— Почему же ты не ушла от него? — спрашивает Майерс. — Ведь то, что ты рассказываешь, это прошлое, которое тянется в сегодняшний день!
— Я и ушла, — тихо отвечает она. — Я, понимаешь? Клянусь, что говорю правду. Он на коленях умолял меня вернуться… А когда я перебралась из совместной спальни в отдельную комнату, он писал мне письма, находясь под одной крышей со мной…
— Эх, надо было прогнать его ко всем чертям еще тогда… — вздыхает Франк.
Гунда пожимает плечами:
— Что было, то было… Теперь ты вправе сказать: «Ну, я пошел, Гунда, жалко, что все так получилось». И ни один человек тебя не осудит, только…
— Что — только?
Она опускает голову и говорит:
— В гостинице я заказала комнату на твое имя… Может, ты останешься, Франк?
Он молча кивает, а Гунда шепчет с радостной улыбкой:
— Тогда все зависит от тебя. Только от тебя.
Поздней ночью Гунда стоит на коленях перед кроватью Франка, поглаживая его, и шепчет:
— Боже мой, Франк, ты стал настоящим мужчиной, а тогда был совсем мальчиком… Может, потому все у нас так и получилось? Будет ли нам хорошо с тобой, Франк?
— Это зависит от тебя.
— От меня больше ничего не зависит, клянусь… Я люблю тебя, а все остальное было ошибкой. Сможешь ли ты любить меня по-прежнему, Франк?
— Я буду любить тебя.
— Люби меня, милый! В октябре мне обещали небольшую квартирку: крохотная гостиная, кухня и комнатка для Пии. Правда, есть еще помещение, где можно оборудовать ванную, но этим придется заняться нам самим. Ты будешь со мной, когда я переселюсь?
— Я буду приезжать к тебе, — обещает Франк. — А ты… ты переедешь ко мне, если мне удастся получить квартиру там, где я служу?
— Конечно, — шепчет Гунда, и он гладит ее красивые волосы, отливающие медью.
— Но ты должна принадлежать мне одному, — говорит Франк. — Хочешь быть моей, только моей?
Гунда прижимается к нему всем телом, кладет голову ему на плечо…

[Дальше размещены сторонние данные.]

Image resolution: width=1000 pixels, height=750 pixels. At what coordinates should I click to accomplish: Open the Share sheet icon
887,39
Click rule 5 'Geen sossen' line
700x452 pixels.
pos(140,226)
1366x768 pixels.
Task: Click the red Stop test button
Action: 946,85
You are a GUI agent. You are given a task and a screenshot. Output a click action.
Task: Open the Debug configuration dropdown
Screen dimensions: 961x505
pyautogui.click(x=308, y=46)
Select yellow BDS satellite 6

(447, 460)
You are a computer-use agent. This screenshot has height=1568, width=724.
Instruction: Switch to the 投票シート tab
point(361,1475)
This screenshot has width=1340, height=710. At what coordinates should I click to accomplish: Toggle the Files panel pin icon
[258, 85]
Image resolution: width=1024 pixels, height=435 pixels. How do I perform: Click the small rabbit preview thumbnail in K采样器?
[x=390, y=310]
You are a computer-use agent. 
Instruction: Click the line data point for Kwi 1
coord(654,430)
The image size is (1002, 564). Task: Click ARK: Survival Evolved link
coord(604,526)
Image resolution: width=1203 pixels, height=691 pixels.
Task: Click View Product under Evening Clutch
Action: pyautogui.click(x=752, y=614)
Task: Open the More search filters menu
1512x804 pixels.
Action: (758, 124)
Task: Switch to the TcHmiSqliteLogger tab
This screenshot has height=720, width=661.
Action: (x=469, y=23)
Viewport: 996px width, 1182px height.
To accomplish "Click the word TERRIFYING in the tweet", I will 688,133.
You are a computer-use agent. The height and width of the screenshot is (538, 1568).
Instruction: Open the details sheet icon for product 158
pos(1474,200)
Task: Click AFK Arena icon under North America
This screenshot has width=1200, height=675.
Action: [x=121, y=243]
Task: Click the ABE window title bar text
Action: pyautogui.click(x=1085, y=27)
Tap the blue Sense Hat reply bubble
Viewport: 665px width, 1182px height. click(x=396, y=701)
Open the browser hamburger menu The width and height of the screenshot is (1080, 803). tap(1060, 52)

Около полудня они отправляются завтракать в ресторан при гостинице. Через разрисованные окна на столик падает неяркий свет. На Гунде плотно облегающее темно-коричневое платье с большим декольте, шею ее украшают деревянные одноцветные бусы. Гунда сидит по правую руку от Франка, и когда он поднимает глаза, то замечает, что она время от времени поглядывает прямо перед собой, а нож держит жеманно, оттопыривая мизинчик.
Франк косится влево и видит мужчину лет тридцати с темными, довольно длинными волосами, который, сложив на столе руки, настойчиво буравит Гунду взглядом.
Франк кивает в сторону незнакомца и спрашивает:
— Ты знаешь его?
Гунда поднимает глаза и делает удивленное лицо:
— Этого? Нет. Не понимаю, чего он так рассматривает меня.
— Тогда, может, ты сядешь к нему спиной?
Гунда смотрит на Франка, кладет вилку и нож на тарелку и отвечает со смехом:
— Если ты и в самом деле хочешь, то я пересяду. Но сколько же раз придется мне пересаживаться, когда мы будем жить вместе, Франк? Ты радуйся, что я у тебя такая…
— Чему же тут радоваться? — недоумевает он, но в глубине души чувствует, что в известном смысле она, наверное, права. Он поворачивается к незнакомцу и смотрит на него до тех пор, пока тот не отводит смущенно глаза.
Так-то лучше… Майерс берет чашку с кофе и думает о том, что нелегко, ох как нелегко будет ему с Гундой…
45
Роте предстоит провести важное учение, которое должно стать образцовым для всего полка. Подготовка поручена Юргену. Он отдает приказы и боевые распоряжения, определяет порядок связи и управления огнем, изучает карты, тактические схемы, повторяет нормативы и формулы.
Потом он контролирует работу сержантов — никаких ошибок, все действуют уверенно и точно.